Texte fourni >>
######
Ces éloges déplaisaient fort à Flaubert qui, pourtant, dès 1862, avant de commencer L'Éducation sentimentale, avait confié aux Goncourt qu'il avait le projet de rédiger « un immense roman inspiré de l'Histoire des Treize », et aussi « deux ou trois petits romans non incidentés et tout simples, qui seraient : le mari, la femme et l'amant[42] » et si Flaubert utilise ses souvenirs personnels pour les expériences de Frédéric dans L'Éducation sentimentale, André Vial[43] a mis en évidence ce que celles-ci doivent à Balzac et au Lys dans la vallée, comme le craignait Flaubert, mais aussi au Père Goriot et aux Illusions perdues[44].
######
Données >>

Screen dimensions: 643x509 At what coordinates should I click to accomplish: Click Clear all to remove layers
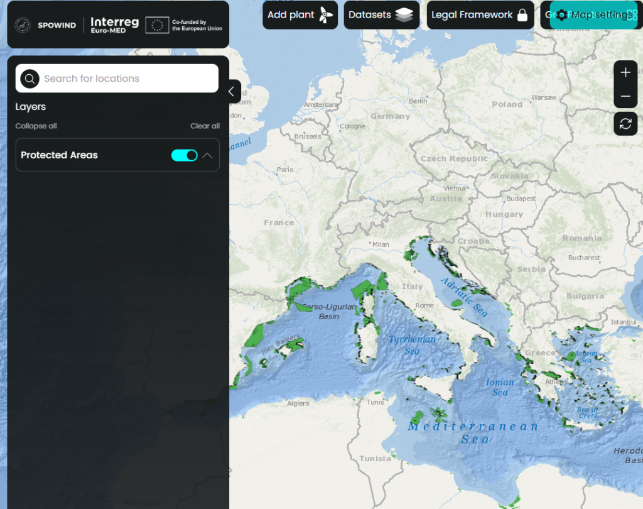tap(205, 126)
######
Exercices >>
1. Traduisez en anglais cette phrase du texte sur Flaubert et Balzac : “Ces éloges déplaisaient fort à Flaubert qui, pourtant, dès 1862, avant de commencer L'Éducation sentimentale, avait confié aux Goncourt qu'il avait le projet de rédiger « un immense roman inspiré de l'Histoire des Treize », et aussi « deux ou trois petits romans non incidentés et tout simples, qui seraient : le mari, la femme et l'amant[42] » et si Flaubert utilise ses souvenirs personnels pour les expériences de Frédéric dans L'Éducation sentimentale, André Vial[43] a mis en évidence ce que celles-ci doivent à Balzac et au Lys dans la vallée, comme le craignait Flaubert, mais aussi au Père Goriot et aux Illusions perdues[44].”
2. Poursuivez le texte sur Flaubert et Balzac à partir de sa dernière phrase.

Corrigé des exercices >>
1. This praise greatly displeased Flaubert, who nevertheless, as early as 1862, before beginning L'Éducation sentimentale, had confided to the Goncourts that he planned to write "an immense novel inspired by the Histoire des Treize," and also "two or three short, uneventful, very simple novels, which would be: the husband, the wife and the lover[42]"; and while Flaubert draws on his personal memories for Frédéric's experiences in L'Éducation sentimentale, André Vial[43] has shown what these owe to Balzac and to Le Lys dans la vallée, as Flaubert feared, but also to Le Père Goriot and to Illusions perdues[44].

2.
Gustave Flaubert se défendit énergiquement de toute référence à Balzac, prétendant que son illustre prédécesseur écrivait mal : « [Les maîtres]. Ils n'ont pas besoin de faire du style, ceux-là ; ils sont forts en dépit de toutes les fautes et à cause d'elles. Mais nous, les petits, nous ne valons que par l'exécution achevée […] Je hasarde ici une proposition que je n'oserais dire nulle part : c'est que les grands hommes écrivent souvent mal, et tant mieux pour eux. Ce n'est pas là qu'il faut chercher l'art de la forme, mais chez les seconds [les petits][45]. » Du XIXe siècle au XXe siècle, la querelle d'experts s'est poursuivie par critiques et courants littéraires interposés.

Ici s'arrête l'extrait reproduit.